Gut findet es auch Enid von Literaturschock.
Ich fand den Handlungsstrang über die Werbeagentur und Frances auch am spannendsten. Da ich Kulturgeschichte studiert habe, reizen mich solche Blickwinkel auf Liebe und Ehe und ihre Symbolik sehr. Eine Werbeagentur, die dafür sorgt, dass sich Amerikaner über Generationen in Unkosten stürzen… Und dieser Trend schwappt immer mehr nach Europa. Wahnsinn, wie klein und harmlos sowas anfangen kann. Ich habe auch vor einiger Zeit eine Rezension zu diesem Buch verfasst. Vielleicht magst du ja mal reinlesen.
Viele Grüße,
Mareike
http://herzpotenzial.com/?p=3083
Das war wirklich unheimlich interessant, da geb ich dir Recht! Vor allem war ich regelrecht verblüfft, weil mir dieses “Geheimnis” der Werbung völlig unbekannt war. Das war ein genialer Schachzug, der niemandem bewusst ist. Ich hab deine Rezension gelesen und kann auch deine Kritik ein wenig nachvollziehen, fand aber, dass das Buch auf seinem Niveau richtig gut gemacht ist.

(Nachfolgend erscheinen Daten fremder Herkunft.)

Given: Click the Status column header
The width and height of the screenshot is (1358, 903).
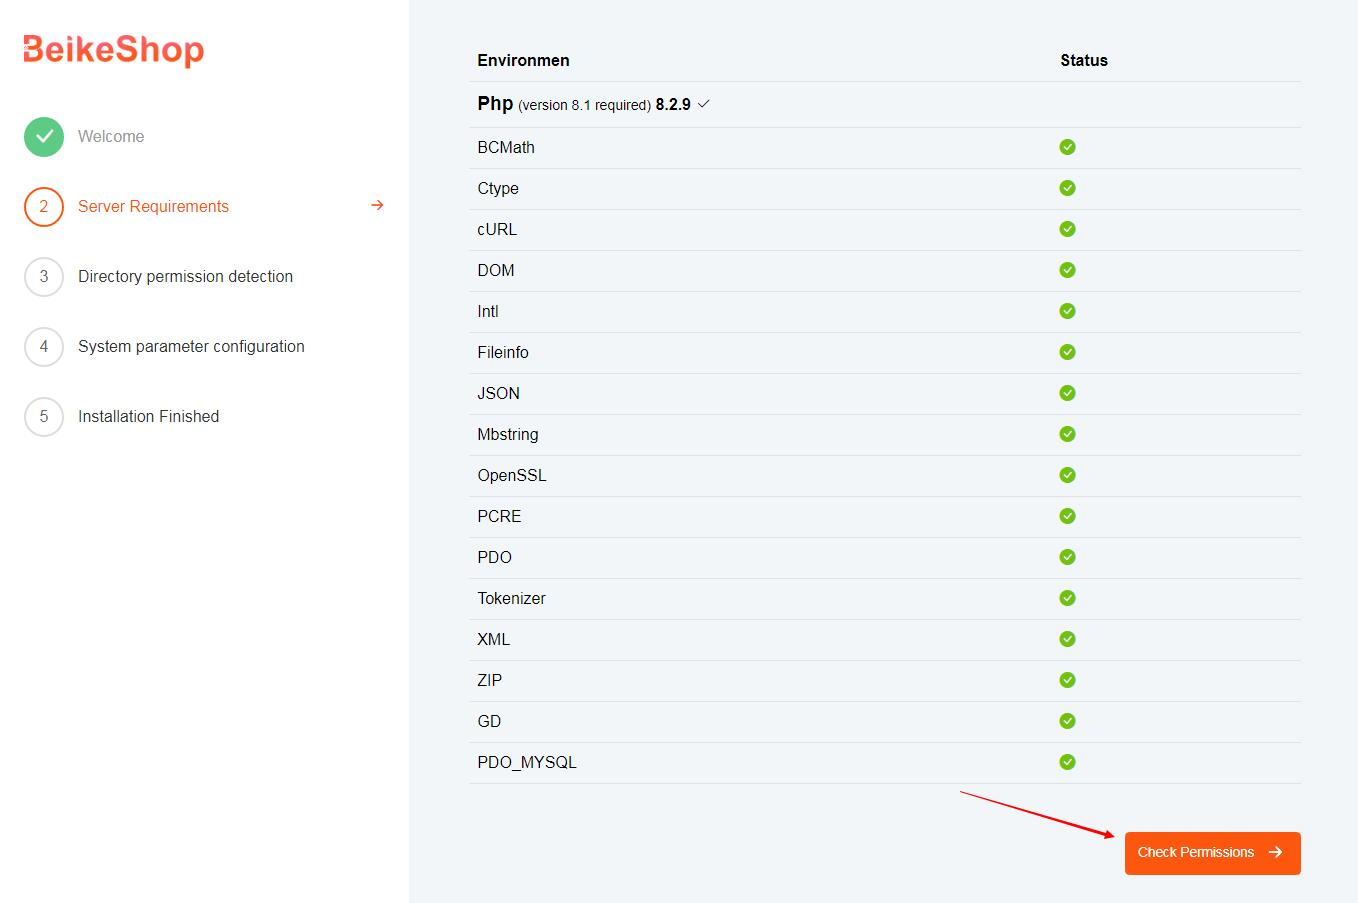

Pingback: Sonntagsleserin KW #11 – 2014 | buchpost
Eine tolle Rezension, die einem einen guten Eindruck von dem Roman verschafft. Vielen Dank dafür! Auch ich fand die Details zu den Tricks der Werbung spannend.
Übrigens: Es fehlt ein Hinweis darauf, dass es sich um eine (ziemlich gute) Übersetzung handelt. Ich bin selbst Übersetzer und achte deshalb auf sowas. Wär schön, wenn Du das beim nächsten Mal und vor allem bei den Erscheinungsdaten (ISBN, Titel, Preis, etc.) hinzufügen könntest. Immerhin ist jedes einzelen Wort von jemandem gewählt, der oder die hier gar nicht erwähnt wird.